* [Extrait]:
Changer les murs des immeubles, le langage, les institutions, cela requiert un
investissement, donc des décisions, des concertations et du travail ; le flux
de la vie quotidienne se déroule dans le cadre défini par les investissements
passés qui le conditionnent, c'est-à-dire à la fois le contraignent et
l'outillent
En s’attachant au seul bien-être la science
économique a produit un modèle fécond sans doute, mais qui ne considère que la
part animale de l’être humain, celle (certes bien réelle !) qui cherche à se
nourrir, à vivre dans le confort et à se reproduire. Elle a tourné le dos aux
valeurs : pourtant elles seules donnent un sens à la vie, et l’expérience
la plus courante montre que, dans une vie dépourvue de sens, le bien-être laisse
les individus (et les civilisations entières) sans espérance.

* [Données brutes]:
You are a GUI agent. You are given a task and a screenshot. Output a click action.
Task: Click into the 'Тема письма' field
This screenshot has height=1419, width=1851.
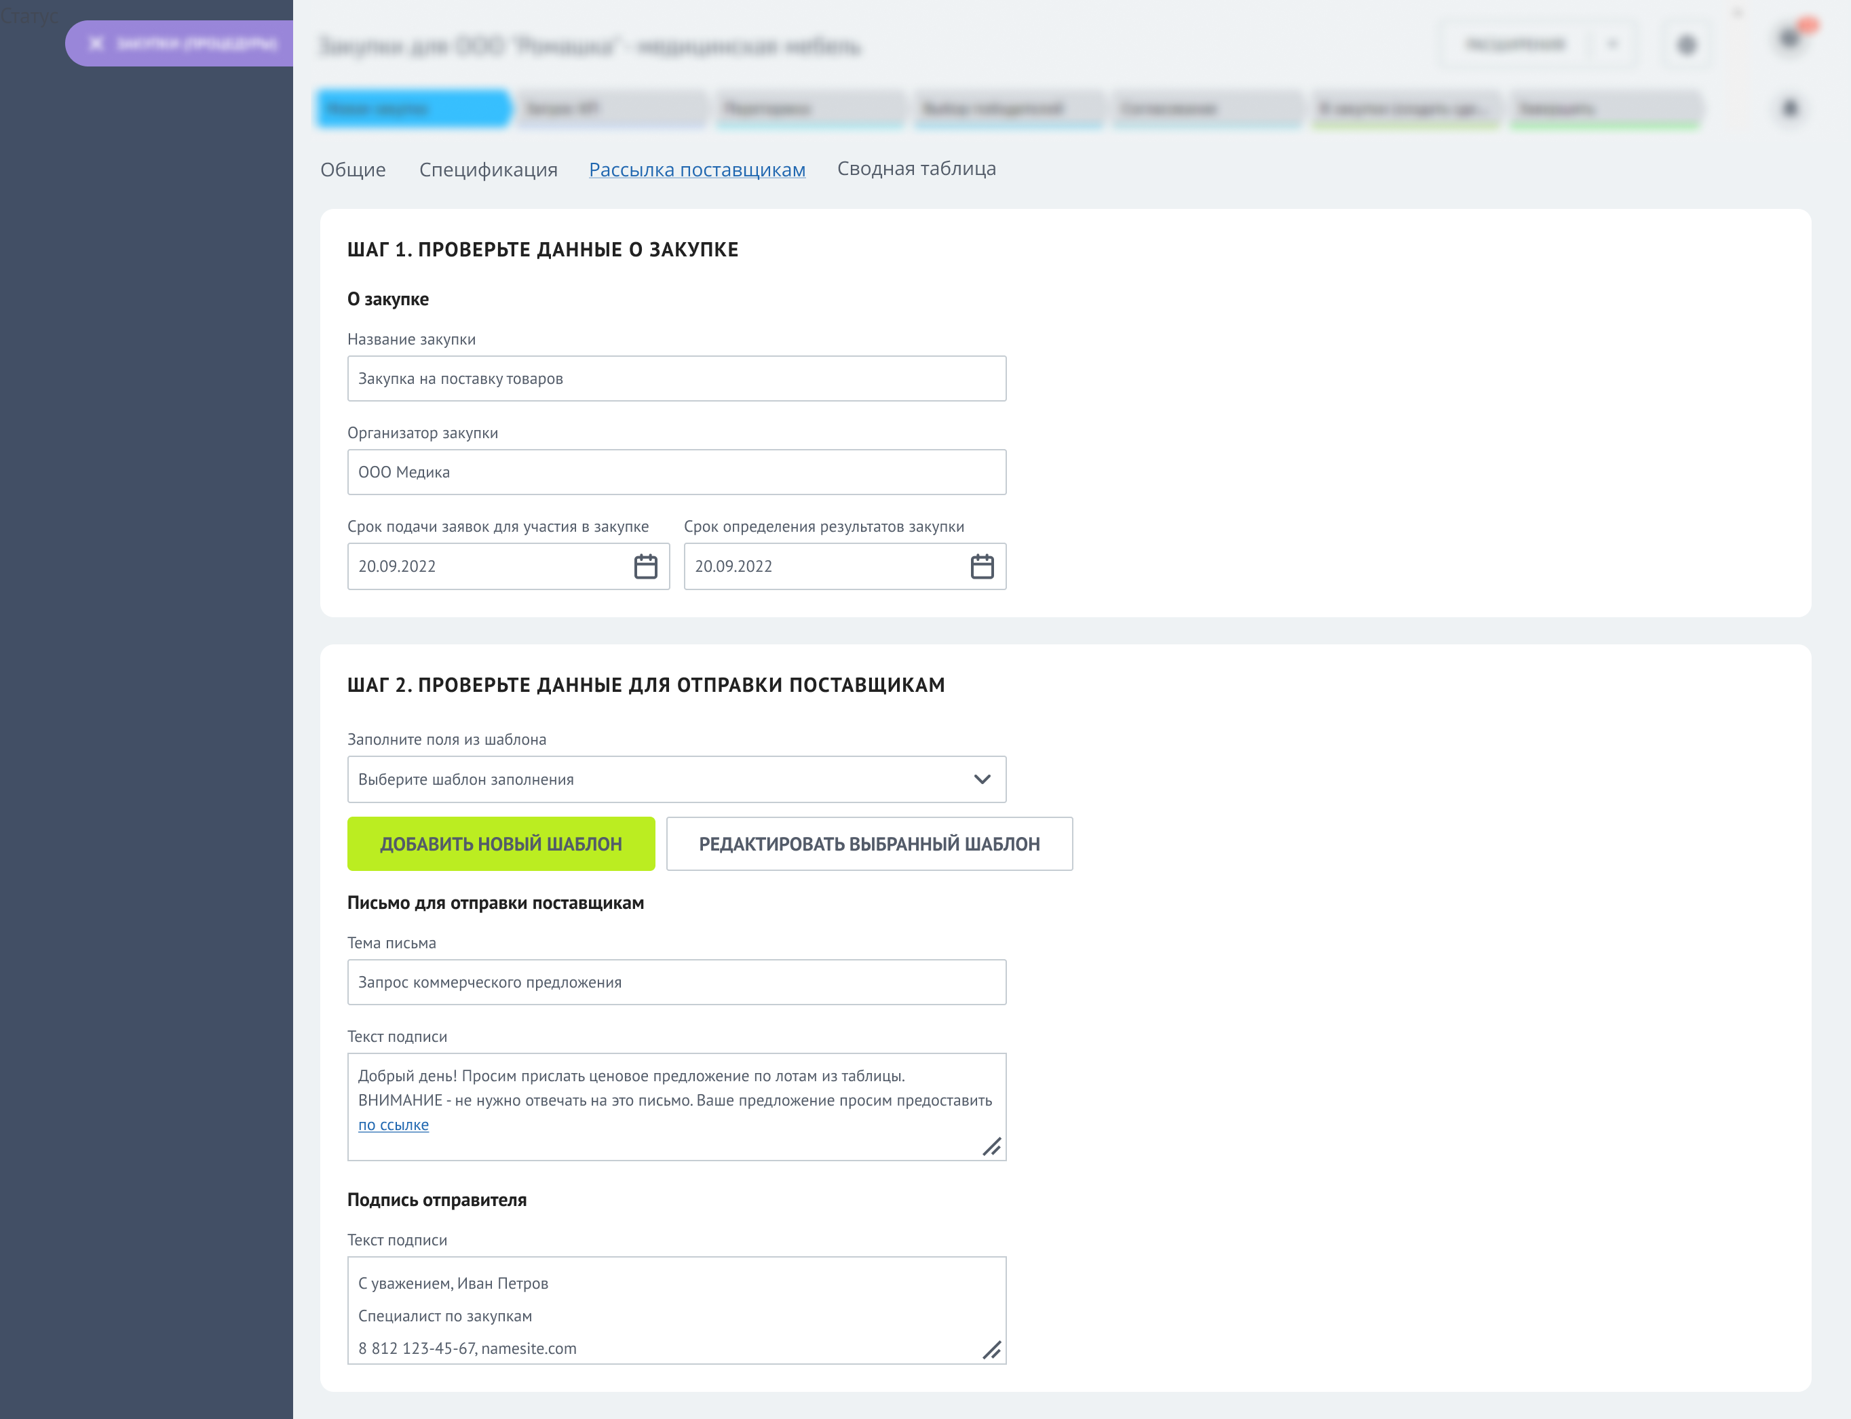click(x=676, y=982)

* [Énoncé 1]: Recopiez le passage de l'extrait qui va de "Changer les murs" à "entières) sans espérance.".
* [Énoncé 2]: D'après l'extrait, pourquoi le modèle de la science économique ne considère-t-il que la part animale de l'être humain ? Répondez en une à trois phrases.
* [Énoncé 3]: Selon l'extrait, qu'est-ce qui, à soi seul, donne un sens à la vie ?

* [Réponse complète 1]:
Changer les murs des immeubles, le langage, les institutions, cela requiert un
investissement, donc des décisions, des concertations et du travail ; le flux
de la vie quotidienne se déroule dans le cadre défini par les investissements
passés qui le conditionnent, c'est-à-dire à la fois le contraignent et
l'outillent
En s’attachant au seul bien-être la science
économique a produit un modèle fécond sans doute, mais qui ne considère que la
part animale de l’être humain, celle (certes bien réelle !) qui cherche à se
nourrir, à vivre dans le confort et à se reproduire. Elle a tourné le dos aux
valeurs : pourtant elles seules donnent un sens à la vie, et l’expérience
la plus courante montre que, dans une vie dépourvue de sens, le bien-être laisse
les individus (et les civilisations entières) sans espérance.

* [Réponse complète 2]: Parce que la science économique s'attache au seul bien-être. Elle ne retient donc que la part de l'être humain qui cherche à se nourrir, à vivre dans le confort et à se reproduire.

* [Réponse complète 3]: Les valeurs.